Despite the ruling, several questions remained conspicuously unanswered. Because the Kliever-Berst investigative team promised immunity and confidentiality to those players, boosters and athletic department officials who provided information to them—"It was the only way we could get anybody to talk to us." said Kliever—no names could be released or blame ascribed. "You try to get the people involved to pay the price, but we didn't have any names." complained Infractions Committee member Thomas Niland Jr., the athletic director at Le Moyne College. "That bothers me."
Although the NCAA did not reveal any names, the Dallas Times Herald listed 10 former and 3 current players who it alleged received slush-fund money in 1985 and '86. Among those cited were McDade. running back Reggie Dupard of the Patriots and defensive back Rod Jones of Tampa Bay. Another was former SMU linebacker David Stanley, whose tale of booster payments prompted the NCAA to begin investigating SMU—yet again—last October and who went public with his allegations the following month (see box, page 22). McDade. Dupard and Jones all denied any involvement in the case.

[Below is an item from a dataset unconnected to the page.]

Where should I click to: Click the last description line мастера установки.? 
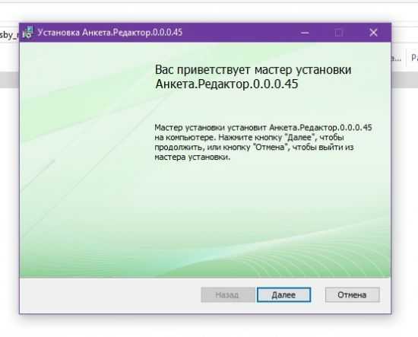192,157
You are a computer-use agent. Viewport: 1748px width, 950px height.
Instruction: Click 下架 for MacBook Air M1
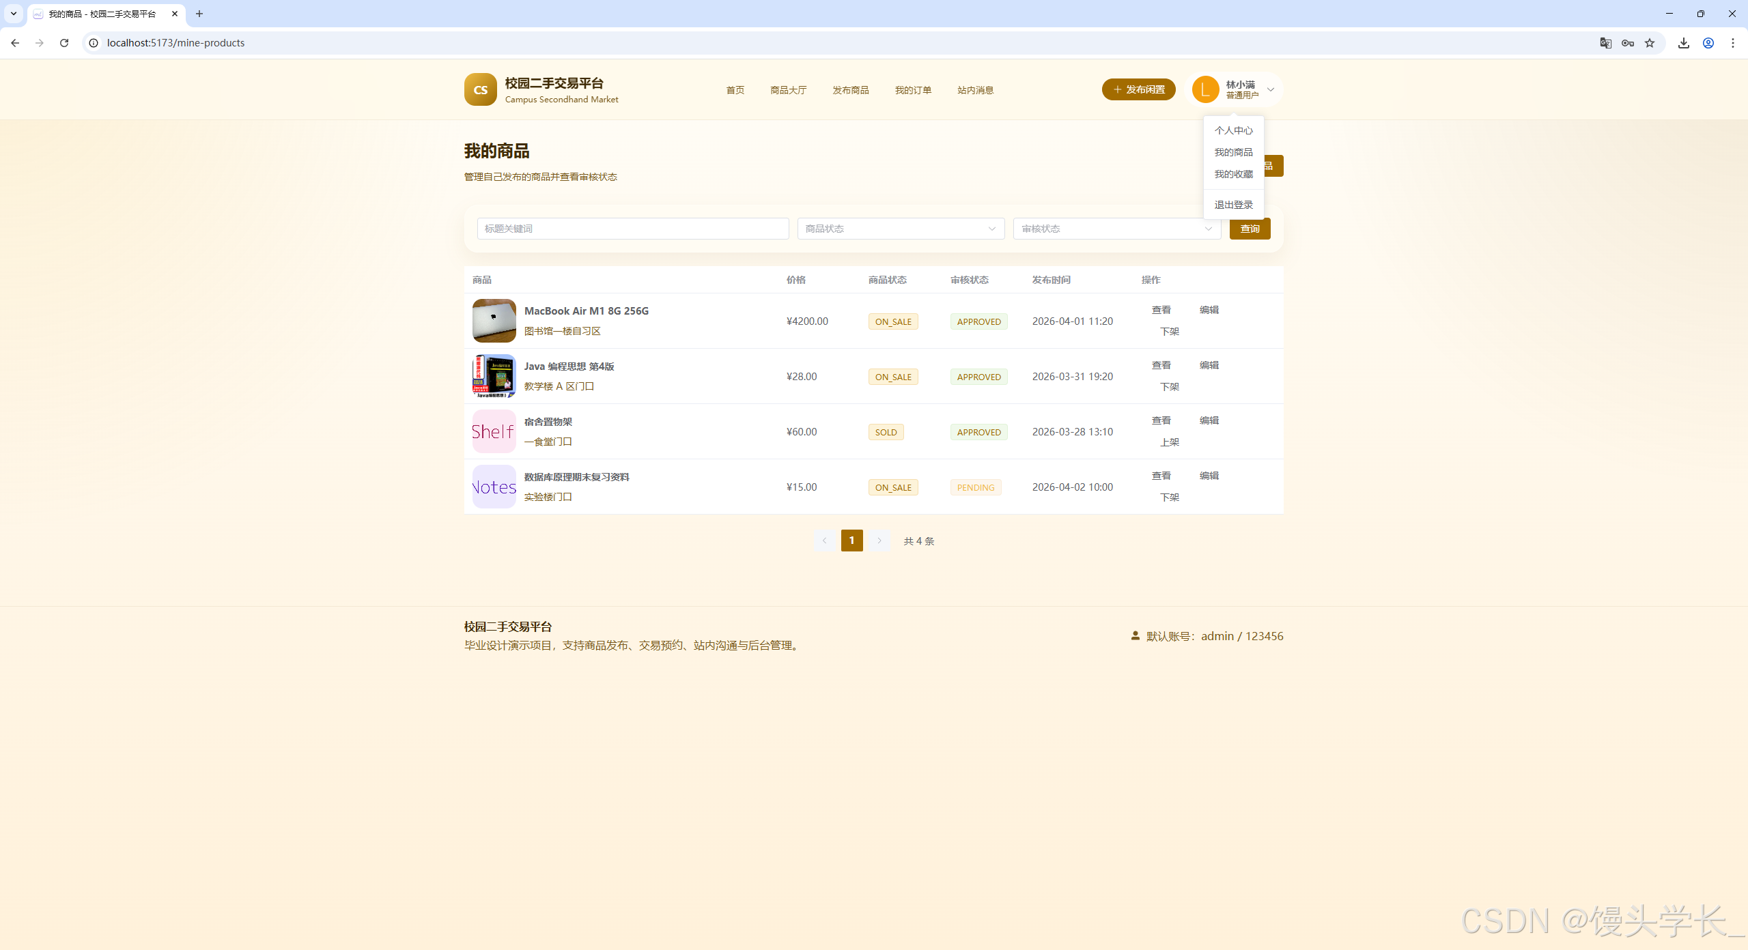coord(1169,332)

Two other figures left under a cloud by the payment revelations were former head coach Bobby Collins and former athletic director Bob Hitch, both of whom resigned in December and have not yet been replaced. On Sunday The Dallas Morning News reported that sources told it that Hitch had had direct knowledge of slush-fund payoffs to SMU players as far back as 1981 and that he was involved in the decision to continue the payoffs even after the school received its 1985 probation sentence. Hitch, contacted Sunday by SI. refused comment. The Morning News also said Collins was not involved in payoffs but quoted one source as saying that the coach "was aware that something was going on but didn't know the players or the details " Collins had told Orlando Sentinel columnist Larry Guest "I guarantee you one thing:' I'm not a cheat."
As for the unnamed booster, the Dallas Times Herald, citing sources close to the SMU athletic department, identified him as Sherwood Blount Jr., a Dallas real estate developer and sports agent. Blount, who played linebacker at SMU from 1969 through 1971. is a flashy, self-made millionaire. He refused to discuss the issue with SI but warned the Times Herald: "Please make sure you're right, because I hold you personally liable if you print that. If you're wrong, we'll go to court and prove you wrong."

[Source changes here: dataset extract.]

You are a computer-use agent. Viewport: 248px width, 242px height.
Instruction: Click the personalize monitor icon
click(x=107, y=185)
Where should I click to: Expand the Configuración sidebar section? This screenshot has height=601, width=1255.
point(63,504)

Henry Lee Parker, the SMU recruiting coordinator who also resigned in December, said he had no knowledge of Blount's role, adding. "If you believe he's the only person involved, somebody better go out and turn on the runway lights for Amelia Earhart."
The misplaced largesse of boosters has plagued SMU's football program for years. Directed under the NCAA's 1985 probation decision to take measures to put his house in order, then-university president L. Donald Shields ordered nine boosters. Blount among them, "disassociated" from the university's athletic programs. Nevertheless, booster payments to players of up to $725 a month continued to be made through last fall. "[The rule breakers] view the world differently, like the criminal element does." said SMU theology professor Leroy Howe president of the faculty senate which last December called for the abolishment of "quasi-professional athletics" at the school "The university has been consorting with both juvenile and adult delinquents They think the only thing wrong is getting caught."

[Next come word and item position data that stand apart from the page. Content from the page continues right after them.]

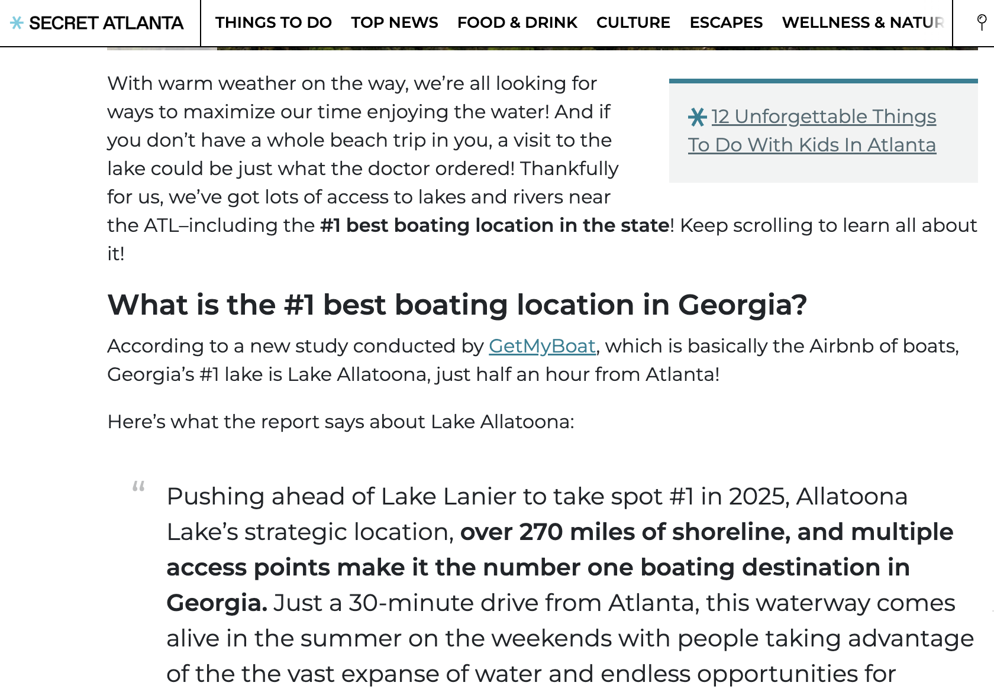Click the line "Here's what the report says"
This screenshot has height=692, width=994.
coord(340,422)
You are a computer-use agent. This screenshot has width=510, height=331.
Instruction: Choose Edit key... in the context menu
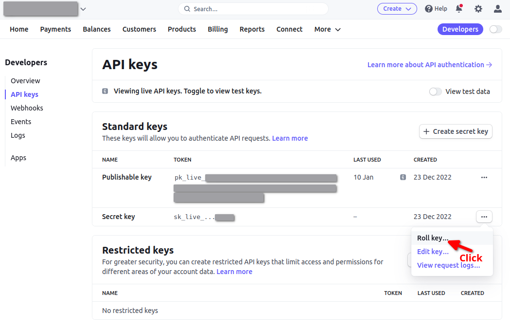point(432,252)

To be sure, many SMU backers resented the NCAA's action. "My Lord, they killed the program." said ex-booster Jack Ryan, a Corpus Christi cattle rancher and one of those Shields singled out in 1985. "Why do they pick on one small school all the time?"
"The university uncovered all it could and didn't wait for the NCAA to do it, and for that we got hit as hard or harder than we could have if we hadn't helped.'' griped Ted Cox. former president of the Mustang Club, a booster group. "It's going to be 10 years before we're competitive again."
Across the nation, however, most athletic officials lauded the NCAA's decision. "If you don't get the clear, vivid picture now as to what's involved. I don't think you'll ever get it." said South Carolina athletic director Bob Marcum.
"We deserve everything that's being said and written about us because we were guilty of those accusations," Patriot and ex-SMU running back Craig James, who works in Blount's Dallas real-estate office in the off-season, told The Boston Globe.